O trabalho faz parte de uma ação do Ministério do Meio Ambiente e Mudança do Clima (MMA). A ideia é reunir dados ambientais, arqueológicos e socioculturais para orientar políticas de conservação da floresta e valorização do patrimônio histórico.
“A identificação dos sítios e dessas informações históricas ajuda a pensar políticas públicas e estratégias de proteção para essas áreas de floresta que ainda não têm destinação definida”, afirmou o arqueólogo Márcio Amaral, do Instituto Mamirauá.
Um relatório será entregue ao Instituto do Patrimônio Histórico e Artístico Nacional (IPHAN). Os primeiros resultados já foram apresentados em uma oficina em Manaus, nos dias 19 e 20 de março.
Leia também: Portal Amazônia responde: o que são sítios arqueológicos?

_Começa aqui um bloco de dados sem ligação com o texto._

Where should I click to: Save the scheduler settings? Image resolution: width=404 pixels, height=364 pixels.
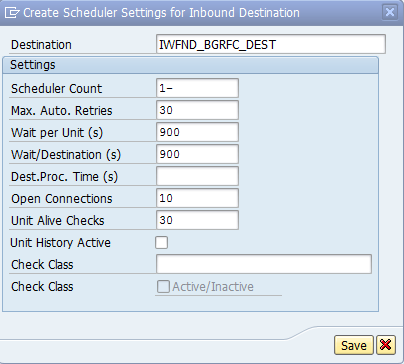coord(354,345)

Comunidades na Amazônia são protagonistas
Segundo o instituto, indígenas e ribeirinhos tiveram papel fundamental na expedição, conduzindo os pesquisadores até os sítios e compartilhando relatos sobre a ocupação da região.
Segundo Amaral, essas populações são protagonistas na preservação da memória:
“Eles carregam relatos e conhecimentos que contribuem para a pesquisa. Nós somos como pontes, enquanto eles são as principais fontes desses espaços”.
Além do Instituto Mamirauá e do MMA, participam da iniciativa o Field Museum of Natural History (Chicago), o Instituto Nacional de Pesquisas da Amazônia (INPA), o Instituto de Pesquisa Ambiental da Amazônia (IPAM), a Coordenação das Organizações Indígenas da Amazônia Brasileira (COIAB) e a Amazon Conservation Team (ACT).